Why are there so few (if any) chess cafes in England today? I think it’s a great shame that ‘social’, as opposed to ‘competitive’, chess rarely gets linked up with hospitality and cuisine.
I must confess that I only really know London and the South East [famous quote from Dr. Johnson can be supplied on request!
], but a trawl around the Internet is most uninformative, and there certainly aren’t many references to chess cafes on this site.
It’s perfectly true that there was such an establishment in Camden in the late 1980s [can anyone remember the exact name and location?] but it didn’t last for very long. I remember that the chess side of this enterprise was reasonably successful, but I also recall visiting it in passing on a weekday afternoon and it was completely dead and I was the only customer. [I must have had some now forgotten - but important - reason for visiting that part of the world on non-chess business; I distinctly recall that it wasn’t a scouting expedition, anyway.]
I fear I may be waffling. Let’s cut to the chase.

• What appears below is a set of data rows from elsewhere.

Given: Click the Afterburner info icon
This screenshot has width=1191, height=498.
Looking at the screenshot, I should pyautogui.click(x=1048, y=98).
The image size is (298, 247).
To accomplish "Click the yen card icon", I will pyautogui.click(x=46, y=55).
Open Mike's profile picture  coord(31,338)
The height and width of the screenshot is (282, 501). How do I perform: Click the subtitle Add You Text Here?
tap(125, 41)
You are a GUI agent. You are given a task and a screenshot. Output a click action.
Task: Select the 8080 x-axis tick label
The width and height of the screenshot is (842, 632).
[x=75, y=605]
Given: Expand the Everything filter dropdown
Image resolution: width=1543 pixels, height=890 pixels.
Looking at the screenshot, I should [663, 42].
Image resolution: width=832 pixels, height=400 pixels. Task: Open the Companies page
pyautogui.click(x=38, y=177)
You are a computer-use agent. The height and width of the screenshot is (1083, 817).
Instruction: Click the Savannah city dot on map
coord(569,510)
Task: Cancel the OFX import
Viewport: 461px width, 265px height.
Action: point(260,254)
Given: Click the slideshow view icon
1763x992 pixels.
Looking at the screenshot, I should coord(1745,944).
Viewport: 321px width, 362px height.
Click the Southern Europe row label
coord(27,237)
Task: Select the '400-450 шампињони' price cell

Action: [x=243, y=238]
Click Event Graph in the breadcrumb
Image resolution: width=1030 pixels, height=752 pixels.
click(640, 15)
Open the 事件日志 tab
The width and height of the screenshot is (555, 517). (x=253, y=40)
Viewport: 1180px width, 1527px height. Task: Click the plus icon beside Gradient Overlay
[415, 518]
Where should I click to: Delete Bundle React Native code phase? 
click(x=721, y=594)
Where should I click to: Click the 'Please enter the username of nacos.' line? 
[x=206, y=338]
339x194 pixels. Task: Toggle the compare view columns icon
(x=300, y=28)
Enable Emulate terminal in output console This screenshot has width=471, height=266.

This small piece of evidence, and a strong intuition on my part, tells me that a chess cafe has to work as a catering business without the chess element, and that the chess has to be worked in as an element of the enterprise, rather than the raison d’étre. And I think this probably directs us to the nub of the problem; the kind of person who is attracted to (and skilful in) catering and hospitality probably isn’t going to be that interested in the noble game; and the warriors of the sixty-four squares are usually followers of Fischer, not Floyd (Keith). But clearly the problem is not insurmountable, because chess cafes flourish in other countries, and the famous phrase ‘the coffee house style’ entered the lexicon long ago.
So ‘What is to be done?’ - as Chernyshevsky and Ulanov once put it. I have my own theories, but I wanted to hear from you guys (and guyesses). Why else post here?
All thoughts and contributions gratefully received.
‘I have nothing to declare but my genius’ (Oscar Wilde)
‘The problem with you Clive is that you’re not as good as you think you ought to be.’ (Sandys Dickinson).